▸ **Records for processing**:

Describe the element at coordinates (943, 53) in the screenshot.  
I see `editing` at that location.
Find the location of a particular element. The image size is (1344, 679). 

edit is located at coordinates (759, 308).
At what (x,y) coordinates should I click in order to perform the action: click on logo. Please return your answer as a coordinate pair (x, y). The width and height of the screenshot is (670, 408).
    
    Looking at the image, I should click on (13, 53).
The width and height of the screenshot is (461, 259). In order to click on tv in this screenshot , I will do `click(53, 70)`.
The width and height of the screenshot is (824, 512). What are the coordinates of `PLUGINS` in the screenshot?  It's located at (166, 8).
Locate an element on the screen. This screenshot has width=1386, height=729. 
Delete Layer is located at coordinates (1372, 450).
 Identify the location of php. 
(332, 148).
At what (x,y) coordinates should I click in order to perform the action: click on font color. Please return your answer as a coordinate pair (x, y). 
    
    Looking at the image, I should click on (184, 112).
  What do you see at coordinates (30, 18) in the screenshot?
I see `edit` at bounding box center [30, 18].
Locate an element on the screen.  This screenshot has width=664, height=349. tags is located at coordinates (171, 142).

▸ **Stated exercise**: Copy out every line of the records above word for word.

▸ **Answer for the task**:
Describe the element at coordinates (943, 53) in the screenshot.  
I see `editing` at that location.
Find the location of a particular element. The image size is (1344, 679). 

edit is located at coordinates (759, 308).
At what (x,y) coordinates should I click in order to perform the action: click on logo. Please return your answer as a coordinate pair (x, y). The width and height of the screenshot is (670, 408).
    
    Looking at the image, I should click on (13, 53).
The width and height of the screenshot is (461, 259). In order to click on tv in this screenshot , I will do `click(53, 70)`.
The width and height of the screenshot is (824, 512). What are the coordinates of `PLUGINS` in the screenshot?  It's located at (166, 8).
Locate an element on the screen. This screenshot has width=1386, height=729. 
Delete Layer is located at coordinates (1372, 450).
 Identify the location of php. 
(332, 148).
At what (x,y) coordinates should I click in order to perform the action: click on font color. Please return your answer as a coordinate pair (x, y). 
    
    Looking at the image, I should click on (184, 112).
  What do you see at coordinates (30, 18) in the screenshot?
I see `edit` at bounding box center [30, 18].
Locate an element on the screen.  This screenshot has width=664, height=349. tags is located at coordinates (171, 142).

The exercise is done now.